● **SUPPLIED RECORDS**
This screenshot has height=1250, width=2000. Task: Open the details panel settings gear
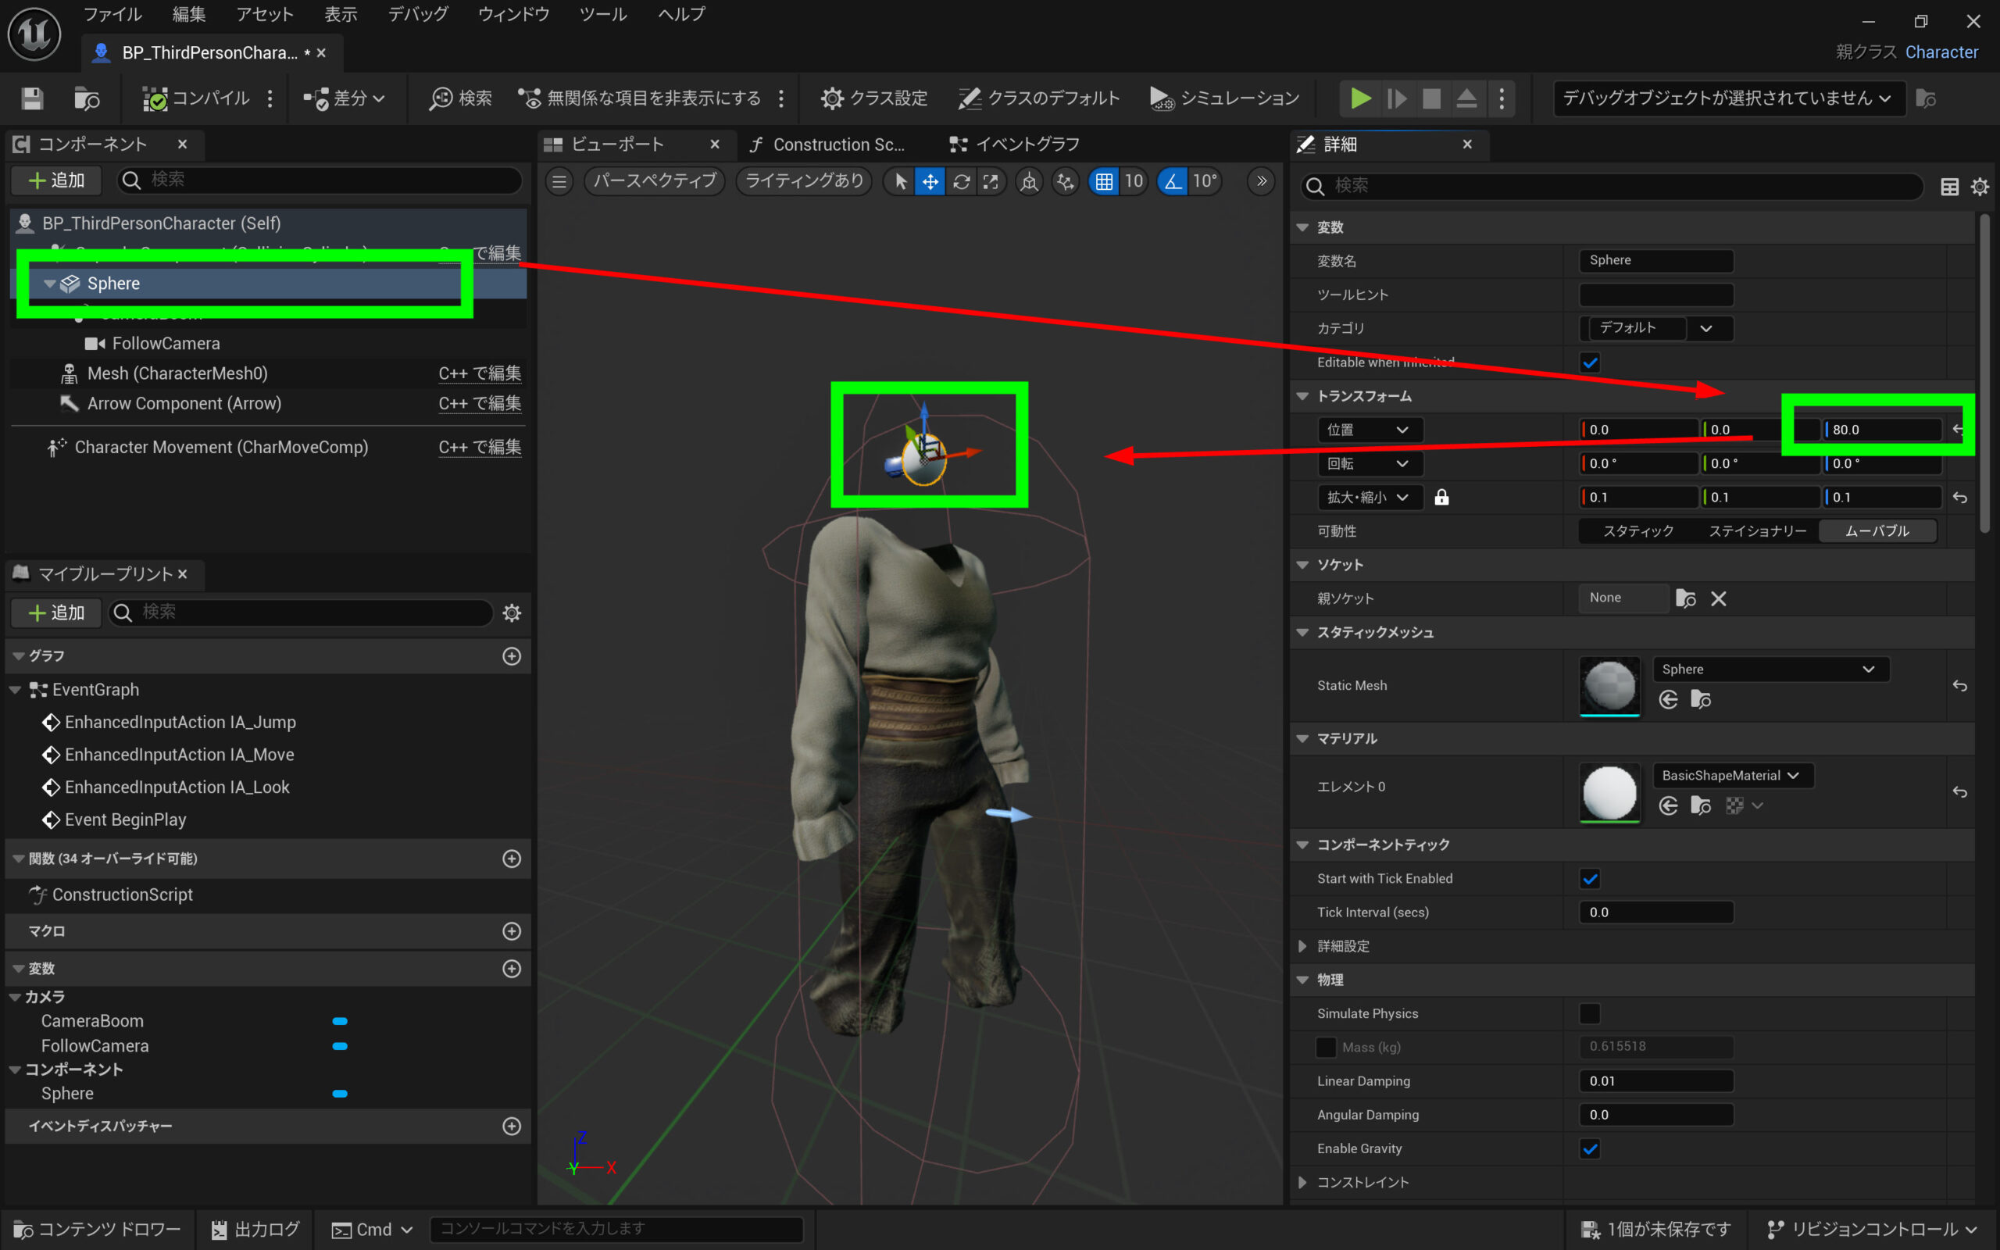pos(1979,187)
...
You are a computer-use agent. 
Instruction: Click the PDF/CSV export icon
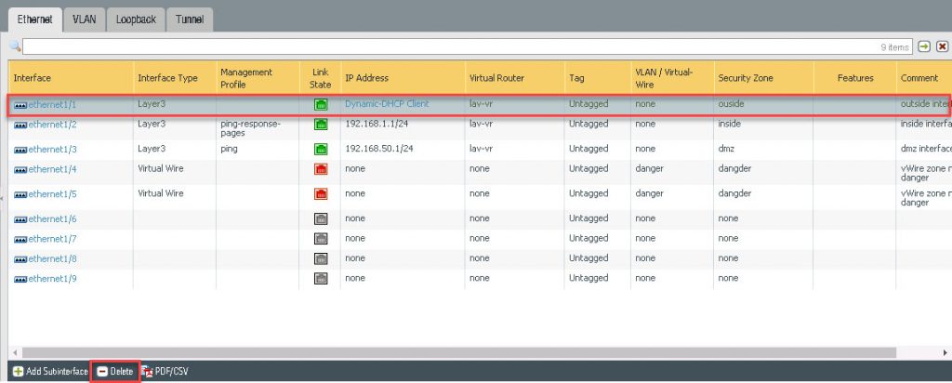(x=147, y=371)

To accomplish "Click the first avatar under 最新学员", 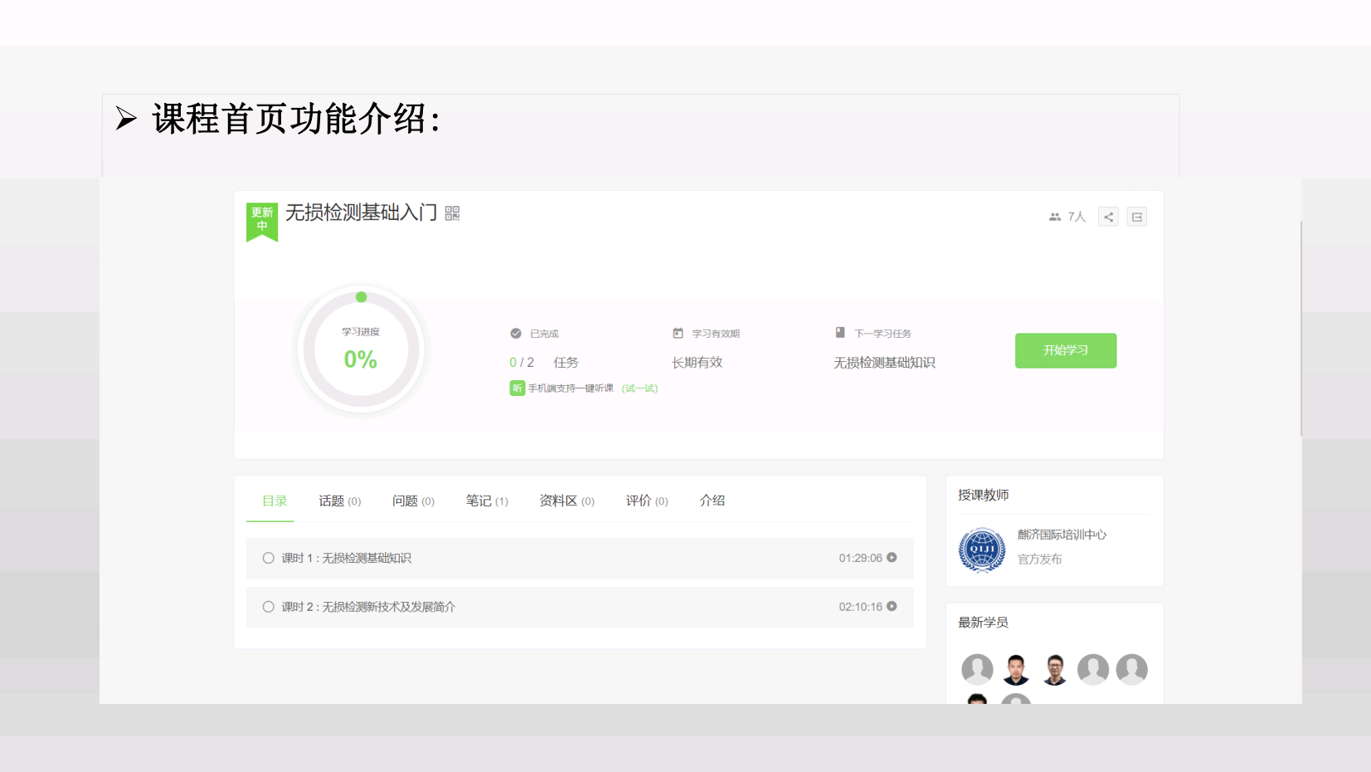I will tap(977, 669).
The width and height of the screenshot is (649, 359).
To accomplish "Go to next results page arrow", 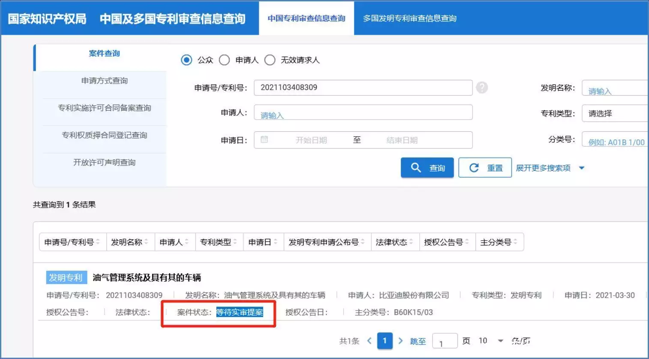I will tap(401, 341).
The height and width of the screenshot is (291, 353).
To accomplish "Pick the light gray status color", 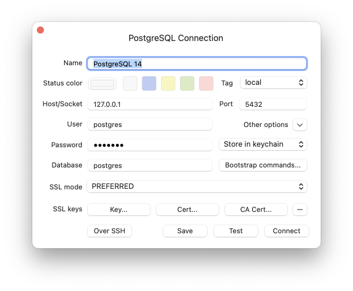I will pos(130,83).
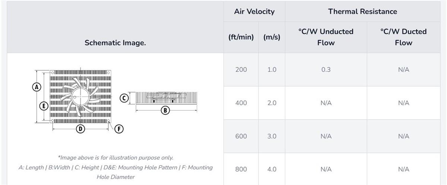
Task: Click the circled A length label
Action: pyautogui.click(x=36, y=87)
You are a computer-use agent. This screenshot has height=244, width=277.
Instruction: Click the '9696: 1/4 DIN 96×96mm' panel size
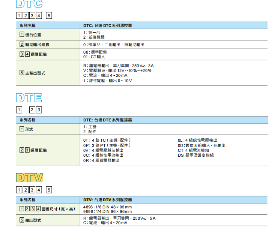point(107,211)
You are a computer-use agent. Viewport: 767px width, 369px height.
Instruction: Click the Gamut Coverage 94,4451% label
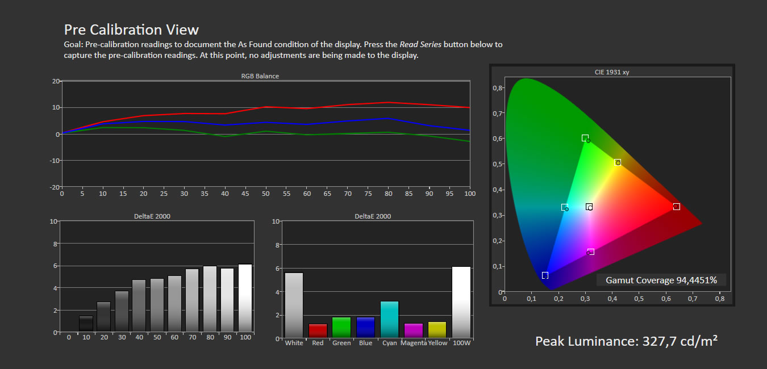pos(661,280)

● **WHAT NEEDS TO BE DONE**
Rewrite the data from the line with "This screenshot has height=1250, width=2000." up to and including the line with "pos(1979,187)", swapping "details panel" for "info sidebar" and changing nothing else. Omit the pictures from your answer.

● **TASK ANSWER**
This screenshot has height=1250, width=2000. Task: Open the info sidebar settings gear
pos(1979,187)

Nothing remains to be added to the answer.